I don't thing tying story points to hours or not will make a difference to inflating numbers. I think mature teams will realize that there is no point in tricking themselves. My teams try real hard to get to sustainable throughput. Obviously it's never perfect so the velocity does deviate from sprint to sprint even on my teams that have tons of experience and many sprints under their belt.

But there are so many variables. So you have to be mindful of that. Teams change, complexity changes. But if you try and use historical data and have a cross functional team do the relative estimating. You can get pretty good at this. You also need a manager that understands the process and will work with the team and not use the burndown as a police cop.

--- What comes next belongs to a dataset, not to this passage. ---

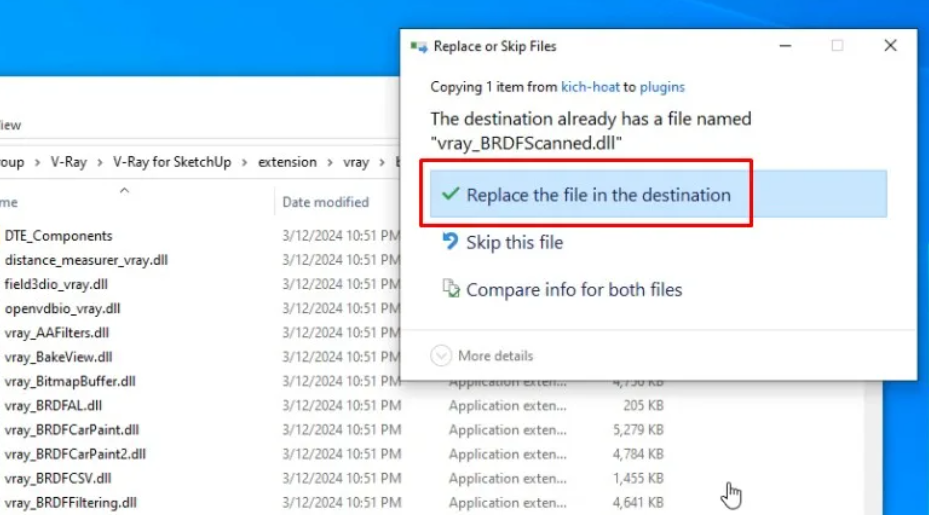The height and width of the screenshot is (515, 929).
Task: Open the plugins destination folder link
Action: [x=662, y=87]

With Agilebuddy in the beginning we were finding that we 1. underestimated and we scheduled to much so we just started scheduling less until we got it bang on. But I had the patience and understanding to work with the team to reach this point. Once you get there, it's like clockwork, sprint after sprint after sprint.

Appreaciate all your comments.

@ Martin

Again, I think it one needs to be careful about how you use velocity but I am not sure that it can't be used to communicate externally

My point is that if you know that your team on average can churn through 30 points of stories. Then that's a good number to share with your PO (PO is internal) and Client

It really helps them to prioritize accordingly.

It's really a cool feeling when you get to a point where you tell the client you have 30 points of work for a sprint and you nail it (or come close or heaven forbid exceed this) sprint after sprint after sprint. The problem starts when you tell the client you can do 30 but you deliver 5 .. this just sets the team up for failure. That's why I like to spend quite a bit of time especially in the early stages getting this right. So I typically err slightly on spending more time estimating, and talking about stories and then breaking them down into tasks especially in the beginning of the project.

Jack,

why do you want to tell the client that you burnt 30 SP? That doesn't mean anything to him, except if he is knee-deep into agile methodology. Why not just telling him that your team had committed to finish the stories X, Y and Z and that you have succeeded at 100%, just like the last few sprints (if the team is that constant)?

I don't see how the knowledge of your teams burn down can help your client to prioritize his stories, normally he fixes his priorities before the stories are estimated, no?
As far as the PO is concerned, he can work with story points and velocity, but like you said he is part of the team.

well the po/client decides what get's done and when. i once read some place that a story without an estimate is like a product in the store without a price. PO's/clients need to know this in order to effectively prioritize. So you tell them how big things are and you tell them how much you can fit in per sprint, the rest is pretty straight forward ... at tleast in my opinion.

I feel, like any other metric, Velocity can only be compared with past value of Velocity. The conditions of measurement have to be the same to make them comparable.

If a team X reaches velocity V1 per full-time-equivalent member(FTE) in sprint 3 and reaches a velocity of V1+20%/FTE in sprint 6 - then they have improved their productivity.

I also feel that it can be applied to a single member also (measure "his" historical velocity with "his" current velocity).